If a standard of physical skill and strength is set for a team, why does it matter the gender of the player? Organized sports have never been so popular amongst children. Free-range play for every age of child has been replaced by team sports. During the K-12 years, boys and girls are often the same size, and in some cases the girls are bigger. There are unisex teams for children, but usually they only lasts until middle school. Most sports do not legally allow full body tackles. So if a girl/woman has an equal skill to that of a boy/man what is the issue exactly? Why are we hanging onto this gender specific paradigm? We let go of most gender specific curriculum years ago (show of hands for those who remember being tracked into sewing/cooking or mechanical drawing/shop.) The “Boys” and “Girls” engravings on old school doors while quaint are ignored. Title IX opened up an entire world of athletics to girls. And that was good. But it has been almost two generations since the initiation of that progress. Team sports have become as routine an endeavor for girls as ballet once was. So why aren’t boys and girls playing on the same team? Well, (ahem) what of the locker rooms, you ask?

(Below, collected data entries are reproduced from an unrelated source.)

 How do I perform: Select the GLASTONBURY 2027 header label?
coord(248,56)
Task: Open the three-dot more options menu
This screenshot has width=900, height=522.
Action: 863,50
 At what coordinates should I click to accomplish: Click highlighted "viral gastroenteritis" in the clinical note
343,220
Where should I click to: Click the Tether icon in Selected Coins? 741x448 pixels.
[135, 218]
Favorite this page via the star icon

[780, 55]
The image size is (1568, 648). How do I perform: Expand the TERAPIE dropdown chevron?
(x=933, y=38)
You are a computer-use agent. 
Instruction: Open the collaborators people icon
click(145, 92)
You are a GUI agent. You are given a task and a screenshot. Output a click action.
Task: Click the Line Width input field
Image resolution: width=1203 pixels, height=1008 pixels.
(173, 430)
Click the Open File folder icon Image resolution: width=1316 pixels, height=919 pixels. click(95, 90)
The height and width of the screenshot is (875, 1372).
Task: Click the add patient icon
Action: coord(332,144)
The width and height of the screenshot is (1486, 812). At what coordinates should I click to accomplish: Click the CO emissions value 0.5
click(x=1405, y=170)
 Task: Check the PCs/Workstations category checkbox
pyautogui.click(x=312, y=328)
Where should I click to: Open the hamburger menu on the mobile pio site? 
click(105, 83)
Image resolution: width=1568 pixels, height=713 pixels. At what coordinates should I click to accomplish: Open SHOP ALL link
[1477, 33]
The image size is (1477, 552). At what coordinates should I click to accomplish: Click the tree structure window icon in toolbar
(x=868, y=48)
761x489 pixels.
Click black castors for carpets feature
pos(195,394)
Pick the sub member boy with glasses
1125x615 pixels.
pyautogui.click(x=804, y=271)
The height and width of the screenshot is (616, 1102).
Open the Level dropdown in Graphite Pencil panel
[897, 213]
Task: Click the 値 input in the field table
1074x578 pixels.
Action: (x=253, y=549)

Why in the world do we design locker rooms in which there is no privacy, particularly in schools? Is there ever a life stage more rife with body image issues?! Why do we subject any person to such a thing? Heterosexual, homosexual, pansexual, transgender; everyone deserves a little privacy. That aside, the short answer to the locker room question is; build locker rooms with private showers equipped with a small vestibules (with hooks and shelves.) Lockers can be in a communal setting and dressing/undressing can be done privately.

Any organization, which by definition is for only one segment of the population, cultivates a potentially unhealthy camaraderie. The less diverse a group the more myopic their orientation. A group can easily influence even the most open-minded individual, particularly when they’re coached that there is no “I” in team. It is in closed societies that we often find misdeeds towards others. Opening up the teams to any person with the skills/talents to play the sport will create a better environment for all.

As more young people openly identify as transgender and/or L(esbian),G(ay),B(isexual) we will be faced with privacy and equity issues. And this is good. When we change the way school athletics is handled we will (eventually) see the effect on professional sports. It took years of Title IX to get us to the WNBA, and we certainly have a ways to go in other sports. But it is progress, and that is good.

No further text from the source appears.